微波荡漾,月色怡人
“我说过的话不会收回,你是这世上我唯一信任的人。”他伸手搂过我的腰。
出奇的,在得到印证的那一刻,我的心竟出奇的平静,“方示也不会变。”方示早已选择了她的位置,不会因为个人感情的改变就有所动摇,至于我,我会怎么选择呢?
他没再问“我”还能不能信任他,也许他不敢问。
扶瑶跟了我这么多年,我的喜怒哀乐虽不明显表现在脸上,可她还是能看出来,收拾好床铺后,替我倒了一杯牡丹花茶,秦权陪我坐了很久,月上中天,偏西
清楚自己可能要一夜无眠,让他先去睡,他怕也睡不着,不过知道陪着我只会平增烦恼,默默隐于幽暗的寝室中。
“繁星虽点点,但月亮只有一个。”扶瑶靠在我身侧,两人同坐在游廊的栏杆上,“夫人,扶瑶一辈子都不会离开你。”
月亮只有一个,只有一个
“袁老四不是已经亲自跟你道歉,怎么?还没原谅他?”双手托起茶杯,牡丹绽放于杯中,月光下,更显得几分娇俏。

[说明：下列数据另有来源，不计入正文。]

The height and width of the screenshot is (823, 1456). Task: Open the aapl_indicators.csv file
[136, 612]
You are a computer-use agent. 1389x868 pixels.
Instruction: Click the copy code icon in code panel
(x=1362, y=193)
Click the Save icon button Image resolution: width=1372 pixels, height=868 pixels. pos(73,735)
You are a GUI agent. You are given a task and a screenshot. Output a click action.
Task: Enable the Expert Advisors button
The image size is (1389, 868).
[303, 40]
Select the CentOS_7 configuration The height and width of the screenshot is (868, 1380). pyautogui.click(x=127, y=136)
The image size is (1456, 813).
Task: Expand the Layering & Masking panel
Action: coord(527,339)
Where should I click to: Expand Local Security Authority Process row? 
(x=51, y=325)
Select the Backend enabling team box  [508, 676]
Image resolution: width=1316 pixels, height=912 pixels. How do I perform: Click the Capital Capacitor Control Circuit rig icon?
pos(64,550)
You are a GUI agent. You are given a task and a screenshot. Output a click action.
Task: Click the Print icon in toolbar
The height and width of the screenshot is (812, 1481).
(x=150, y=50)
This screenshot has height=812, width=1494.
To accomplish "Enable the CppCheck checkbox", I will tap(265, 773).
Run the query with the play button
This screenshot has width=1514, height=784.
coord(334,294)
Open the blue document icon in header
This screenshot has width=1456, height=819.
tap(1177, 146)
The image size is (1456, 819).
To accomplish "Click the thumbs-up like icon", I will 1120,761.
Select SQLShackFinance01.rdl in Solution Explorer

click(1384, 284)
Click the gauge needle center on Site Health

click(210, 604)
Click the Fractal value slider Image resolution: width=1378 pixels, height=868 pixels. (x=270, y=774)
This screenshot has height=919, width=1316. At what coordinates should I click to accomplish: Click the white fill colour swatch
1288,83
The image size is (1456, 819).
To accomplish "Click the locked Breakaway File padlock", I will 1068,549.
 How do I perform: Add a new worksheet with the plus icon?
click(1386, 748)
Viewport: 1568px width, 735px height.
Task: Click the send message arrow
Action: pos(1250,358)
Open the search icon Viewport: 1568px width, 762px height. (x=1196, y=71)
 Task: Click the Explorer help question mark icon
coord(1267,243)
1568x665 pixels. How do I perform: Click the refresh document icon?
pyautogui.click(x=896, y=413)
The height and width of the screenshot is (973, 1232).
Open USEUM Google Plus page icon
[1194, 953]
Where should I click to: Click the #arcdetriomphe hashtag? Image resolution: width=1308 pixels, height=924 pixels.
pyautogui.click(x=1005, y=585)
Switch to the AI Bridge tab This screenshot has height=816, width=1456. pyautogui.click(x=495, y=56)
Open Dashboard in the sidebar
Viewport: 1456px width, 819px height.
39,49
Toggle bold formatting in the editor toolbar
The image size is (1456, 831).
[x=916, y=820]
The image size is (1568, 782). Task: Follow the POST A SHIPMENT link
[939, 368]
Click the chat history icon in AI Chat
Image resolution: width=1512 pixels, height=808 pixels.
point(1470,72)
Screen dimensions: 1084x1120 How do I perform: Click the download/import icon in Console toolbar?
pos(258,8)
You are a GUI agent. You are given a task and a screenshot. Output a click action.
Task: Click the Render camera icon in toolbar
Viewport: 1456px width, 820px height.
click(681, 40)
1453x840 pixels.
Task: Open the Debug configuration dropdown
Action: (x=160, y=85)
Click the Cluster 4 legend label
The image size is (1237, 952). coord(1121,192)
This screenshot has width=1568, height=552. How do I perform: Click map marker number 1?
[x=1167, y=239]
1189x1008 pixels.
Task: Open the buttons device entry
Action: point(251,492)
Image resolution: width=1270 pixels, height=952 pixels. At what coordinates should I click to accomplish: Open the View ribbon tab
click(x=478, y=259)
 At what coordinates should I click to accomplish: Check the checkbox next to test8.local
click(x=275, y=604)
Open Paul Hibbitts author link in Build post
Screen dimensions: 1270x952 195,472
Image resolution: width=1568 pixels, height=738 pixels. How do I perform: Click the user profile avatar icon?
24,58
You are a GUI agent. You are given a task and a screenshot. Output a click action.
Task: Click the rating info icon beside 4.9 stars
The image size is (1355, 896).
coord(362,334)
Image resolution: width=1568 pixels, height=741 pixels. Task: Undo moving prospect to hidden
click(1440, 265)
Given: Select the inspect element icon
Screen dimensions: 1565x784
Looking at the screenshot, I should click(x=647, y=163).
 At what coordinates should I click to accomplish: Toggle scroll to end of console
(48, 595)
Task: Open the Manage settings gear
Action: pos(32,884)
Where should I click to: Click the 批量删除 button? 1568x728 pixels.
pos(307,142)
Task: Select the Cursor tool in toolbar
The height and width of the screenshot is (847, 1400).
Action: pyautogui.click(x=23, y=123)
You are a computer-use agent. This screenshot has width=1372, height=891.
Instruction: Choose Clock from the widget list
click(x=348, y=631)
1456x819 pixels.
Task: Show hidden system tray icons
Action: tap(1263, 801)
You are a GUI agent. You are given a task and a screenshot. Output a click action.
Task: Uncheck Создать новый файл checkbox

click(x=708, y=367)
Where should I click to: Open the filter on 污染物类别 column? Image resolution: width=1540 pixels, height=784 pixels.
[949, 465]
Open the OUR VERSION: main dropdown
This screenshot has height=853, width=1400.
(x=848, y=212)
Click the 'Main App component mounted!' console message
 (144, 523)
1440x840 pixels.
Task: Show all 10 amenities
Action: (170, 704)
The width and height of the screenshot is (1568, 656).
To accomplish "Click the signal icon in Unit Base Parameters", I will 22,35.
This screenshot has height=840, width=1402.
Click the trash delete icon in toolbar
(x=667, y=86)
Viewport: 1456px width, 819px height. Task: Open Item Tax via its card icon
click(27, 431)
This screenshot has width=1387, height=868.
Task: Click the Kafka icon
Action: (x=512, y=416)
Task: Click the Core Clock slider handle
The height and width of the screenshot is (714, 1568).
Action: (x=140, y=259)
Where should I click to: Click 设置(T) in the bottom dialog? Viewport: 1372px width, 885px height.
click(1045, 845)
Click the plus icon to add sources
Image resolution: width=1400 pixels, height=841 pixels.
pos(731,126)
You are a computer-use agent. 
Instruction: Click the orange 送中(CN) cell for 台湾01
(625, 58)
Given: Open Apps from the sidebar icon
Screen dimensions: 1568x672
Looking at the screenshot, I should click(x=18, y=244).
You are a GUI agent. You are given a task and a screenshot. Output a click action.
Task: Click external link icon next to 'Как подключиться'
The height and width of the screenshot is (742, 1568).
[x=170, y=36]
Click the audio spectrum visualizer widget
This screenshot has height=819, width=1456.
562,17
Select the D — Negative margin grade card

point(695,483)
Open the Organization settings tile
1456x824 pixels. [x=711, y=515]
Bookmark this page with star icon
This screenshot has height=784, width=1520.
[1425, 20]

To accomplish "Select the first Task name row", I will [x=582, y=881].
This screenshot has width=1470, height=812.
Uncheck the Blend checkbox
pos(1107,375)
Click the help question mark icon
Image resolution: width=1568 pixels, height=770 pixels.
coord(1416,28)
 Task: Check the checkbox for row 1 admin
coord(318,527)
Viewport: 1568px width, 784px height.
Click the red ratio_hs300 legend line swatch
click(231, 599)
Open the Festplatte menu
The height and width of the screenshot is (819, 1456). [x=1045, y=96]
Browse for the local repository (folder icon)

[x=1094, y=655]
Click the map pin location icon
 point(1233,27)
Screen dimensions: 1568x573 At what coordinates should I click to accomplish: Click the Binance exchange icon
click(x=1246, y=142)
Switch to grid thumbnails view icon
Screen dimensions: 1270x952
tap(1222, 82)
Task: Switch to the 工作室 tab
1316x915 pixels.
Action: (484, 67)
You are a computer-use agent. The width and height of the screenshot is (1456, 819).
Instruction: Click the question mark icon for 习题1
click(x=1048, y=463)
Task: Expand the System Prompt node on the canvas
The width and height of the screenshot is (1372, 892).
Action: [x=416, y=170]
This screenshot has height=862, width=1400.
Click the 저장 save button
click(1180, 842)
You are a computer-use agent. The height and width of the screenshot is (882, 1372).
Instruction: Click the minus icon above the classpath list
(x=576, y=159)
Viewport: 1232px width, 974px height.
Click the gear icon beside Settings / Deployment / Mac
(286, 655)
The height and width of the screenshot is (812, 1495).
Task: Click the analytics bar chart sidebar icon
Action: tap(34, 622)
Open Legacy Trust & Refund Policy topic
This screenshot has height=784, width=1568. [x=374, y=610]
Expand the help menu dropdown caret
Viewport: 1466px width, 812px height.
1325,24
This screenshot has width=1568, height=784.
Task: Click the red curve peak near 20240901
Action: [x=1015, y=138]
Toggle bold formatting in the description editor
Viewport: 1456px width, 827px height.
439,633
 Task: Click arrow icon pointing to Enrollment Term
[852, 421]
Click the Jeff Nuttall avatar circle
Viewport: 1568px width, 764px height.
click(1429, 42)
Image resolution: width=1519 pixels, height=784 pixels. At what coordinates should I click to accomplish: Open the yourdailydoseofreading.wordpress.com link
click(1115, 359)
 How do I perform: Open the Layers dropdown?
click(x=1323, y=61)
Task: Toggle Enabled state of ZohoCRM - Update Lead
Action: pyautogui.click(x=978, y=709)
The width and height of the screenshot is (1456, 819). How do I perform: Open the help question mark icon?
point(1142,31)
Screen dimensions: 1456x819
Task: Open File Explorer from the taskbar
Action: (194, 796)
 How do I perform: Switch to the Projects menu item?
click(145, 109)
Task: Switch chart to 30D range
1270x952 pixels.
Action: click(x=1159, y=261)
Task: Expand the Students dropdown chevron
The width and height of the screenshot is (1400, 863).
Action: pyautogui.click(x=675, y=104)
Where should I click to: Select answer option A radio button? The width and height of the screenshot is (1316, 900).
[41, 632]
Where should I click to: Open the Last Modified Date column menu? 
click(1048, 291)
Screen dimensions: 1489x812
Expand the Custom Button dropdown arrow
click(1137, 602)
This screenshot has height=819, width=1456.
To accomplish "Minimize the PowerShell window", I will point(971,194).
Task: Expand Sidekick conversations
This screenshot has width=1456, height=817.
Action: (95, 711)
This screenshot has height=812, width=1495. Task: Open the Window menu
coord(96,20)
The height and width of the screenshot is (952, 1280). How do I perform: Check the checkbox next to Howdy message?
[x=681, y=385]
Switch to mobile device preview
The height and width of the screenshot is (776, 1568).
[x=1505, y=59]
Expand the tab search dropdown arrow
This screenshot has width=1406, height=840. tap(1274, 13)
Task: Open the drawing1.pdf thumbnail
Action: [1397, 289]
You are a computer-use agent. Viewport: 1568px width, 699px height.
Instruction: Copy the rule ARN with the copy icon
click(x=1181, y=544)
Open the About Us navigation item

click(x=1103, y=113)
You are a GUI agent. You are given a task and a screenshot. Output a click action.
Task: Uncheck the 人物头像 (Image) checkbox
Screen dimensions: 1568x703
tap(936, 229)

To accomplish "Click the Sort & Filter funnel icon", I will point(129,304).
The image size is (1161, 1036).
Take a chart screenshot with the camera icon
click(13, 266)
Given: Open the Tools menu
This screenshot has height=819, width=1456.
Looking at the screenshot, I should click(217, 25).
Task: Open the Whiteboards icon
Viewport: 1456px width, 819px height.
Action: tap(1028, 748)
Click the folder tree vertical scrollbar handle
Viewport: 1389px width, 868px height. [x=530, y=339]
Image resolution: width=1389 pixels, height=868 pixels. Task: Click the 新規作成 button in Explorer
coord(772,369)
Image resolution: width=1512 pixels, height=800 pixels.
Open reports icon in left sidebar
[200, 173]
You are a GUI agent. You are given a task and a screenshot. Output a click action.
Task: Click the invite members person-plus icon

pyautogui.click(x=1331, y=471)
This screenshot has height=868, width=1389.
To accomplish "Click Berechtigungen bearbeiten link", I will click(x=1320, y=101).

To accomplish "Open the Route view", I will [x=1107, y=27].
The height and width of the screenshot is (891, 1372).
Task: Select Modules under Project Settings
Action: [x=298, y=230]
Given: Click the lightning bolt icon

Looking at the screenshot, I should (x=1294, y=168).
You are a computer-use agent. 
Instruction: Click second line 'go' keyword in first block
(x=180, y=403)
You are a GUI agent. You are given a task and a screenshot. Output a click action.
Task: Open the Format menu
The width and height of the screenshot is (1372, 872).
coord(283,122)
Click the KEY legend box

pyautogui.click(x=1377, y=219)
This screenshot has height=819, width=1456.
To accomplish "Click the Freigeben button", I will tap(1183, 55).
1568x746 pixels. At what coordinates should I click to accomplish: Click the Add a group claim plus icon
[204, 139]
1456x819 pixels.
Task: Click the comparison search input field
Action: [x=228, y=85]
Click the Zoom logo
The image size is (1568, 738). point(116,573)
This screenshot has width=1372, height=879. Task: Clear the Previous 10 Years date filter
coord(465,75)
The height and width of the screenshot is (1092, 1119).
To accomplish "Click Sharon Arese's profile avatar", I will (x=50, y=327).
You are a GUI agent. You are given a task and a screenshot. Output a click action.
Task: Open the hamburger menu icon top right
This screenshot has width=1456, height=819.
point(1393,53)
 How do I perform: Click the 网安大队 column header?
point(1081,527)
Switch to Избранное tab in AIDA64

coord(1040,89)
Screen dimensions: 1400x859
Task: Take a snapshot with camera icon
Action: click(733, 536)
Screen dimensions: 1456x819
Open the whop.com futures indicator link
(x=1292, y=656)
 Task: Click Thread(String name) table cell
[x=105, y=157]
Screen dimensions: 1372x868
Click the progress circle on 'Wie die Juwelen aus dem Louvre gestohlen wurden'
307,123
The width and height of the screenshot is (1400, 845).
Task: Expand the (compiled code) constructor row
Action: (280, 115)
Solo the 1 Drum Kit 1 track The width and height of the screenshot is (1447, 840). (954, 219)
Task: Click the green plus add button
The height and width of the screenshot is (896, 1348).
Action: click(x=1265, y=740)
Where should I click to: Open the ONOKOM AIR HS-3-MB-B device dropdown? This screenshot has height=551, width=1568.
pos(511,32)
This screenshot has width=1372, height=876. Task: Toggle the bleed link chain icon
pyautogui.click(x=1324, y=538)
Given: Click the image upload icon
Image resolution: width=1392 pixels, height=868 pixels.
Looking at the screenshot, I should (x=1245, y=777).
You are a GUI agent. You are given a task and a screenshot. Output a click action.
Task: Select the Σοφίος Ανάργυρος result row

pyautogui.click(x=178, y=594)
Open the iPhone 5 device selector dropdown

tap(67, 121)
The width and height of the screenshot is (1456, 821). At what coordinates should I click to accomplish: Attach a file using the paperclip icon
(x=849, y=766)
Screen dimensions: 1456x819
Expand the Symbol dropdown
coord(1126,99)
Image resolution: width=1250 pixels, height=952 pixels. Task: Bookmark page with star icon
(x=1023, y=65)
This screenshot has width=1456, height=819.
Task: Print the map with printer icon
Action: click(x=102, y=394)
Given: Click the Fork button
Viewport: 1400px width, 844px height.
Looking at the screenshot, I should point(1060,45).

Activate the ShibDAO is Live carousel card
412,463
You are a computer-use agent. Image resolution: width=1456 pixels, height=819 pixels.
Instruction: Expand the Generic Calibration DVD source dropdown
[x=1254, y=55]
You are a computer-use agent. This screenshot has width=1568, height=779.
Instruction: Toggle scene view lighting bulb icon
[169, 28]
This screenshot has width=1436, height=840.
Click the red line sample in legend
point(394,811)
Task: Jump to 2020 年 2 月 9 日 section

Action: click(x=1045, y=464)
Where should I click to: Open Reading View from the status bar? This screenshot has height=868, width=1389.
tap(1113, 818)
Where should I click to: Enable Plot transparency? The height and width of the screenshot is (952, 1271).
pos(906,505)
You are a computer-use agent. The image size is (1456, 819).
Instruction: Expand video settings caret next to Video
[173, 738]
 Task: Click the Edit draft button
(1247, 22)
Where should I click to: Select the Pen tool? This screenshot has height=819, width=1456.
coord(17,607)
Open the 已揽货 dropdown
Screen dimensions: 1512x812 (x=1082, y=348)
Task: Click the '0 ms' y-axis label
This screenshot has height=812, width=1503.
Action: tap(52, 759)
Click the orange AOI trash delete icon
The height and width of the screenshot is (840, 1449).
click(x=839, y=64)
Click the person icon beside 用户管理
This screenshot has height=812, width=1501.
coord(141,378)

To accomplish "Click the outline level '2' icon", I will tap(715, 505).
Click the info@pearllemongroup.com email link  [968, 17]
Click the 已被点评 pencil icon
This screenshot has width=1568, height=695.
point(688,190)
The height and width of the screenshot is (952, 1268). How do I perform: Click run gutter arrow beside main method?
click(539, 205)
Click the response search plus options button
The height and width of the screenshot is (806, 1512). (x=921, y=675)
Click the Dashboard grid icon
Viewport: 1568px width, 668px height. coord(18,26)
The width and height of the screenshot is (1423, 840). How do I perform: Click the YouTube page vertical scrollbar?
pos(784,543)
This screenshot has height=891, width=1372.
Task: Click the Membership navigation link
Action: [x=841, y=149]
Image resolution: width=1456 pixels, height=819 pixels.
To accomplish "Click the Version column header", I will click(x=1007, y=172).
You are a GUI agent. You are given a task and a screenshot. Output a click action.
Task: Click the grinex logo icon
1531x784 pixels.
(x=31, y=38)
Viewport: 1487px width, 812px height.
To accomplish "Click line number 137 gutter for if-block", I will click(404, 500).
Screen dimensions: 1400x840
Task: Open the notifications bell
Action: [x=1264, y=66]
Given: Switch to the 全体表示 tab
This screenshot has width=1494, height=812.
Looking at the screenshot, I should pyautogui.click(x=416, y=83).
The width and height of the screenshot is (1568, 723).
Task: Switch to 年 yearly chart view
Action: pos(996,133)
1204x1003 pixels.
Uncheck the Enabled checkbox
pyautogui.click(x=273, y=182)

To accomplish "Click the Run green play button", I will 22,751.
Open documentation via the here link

“到也没为难他,不过我说过要跟夫人在一起,再说,一年之中,他有几天能伴在我身旁?平白把日子耽误给了那几句山盟海誓,多可惜!”勾住我的胳膊,“跟着夫人,看尽人世百态,也不枉来世间走这一趟,等到头发花白时,搂着孙子、孙女,告诉他们,这世上的英雄、狗熊我都见过了,看着他们的小嘴张着羡慕我,真是个乐子。”月光下,她笑颜如花,“到时我还给夫人您梳头,梳个寿星髻。”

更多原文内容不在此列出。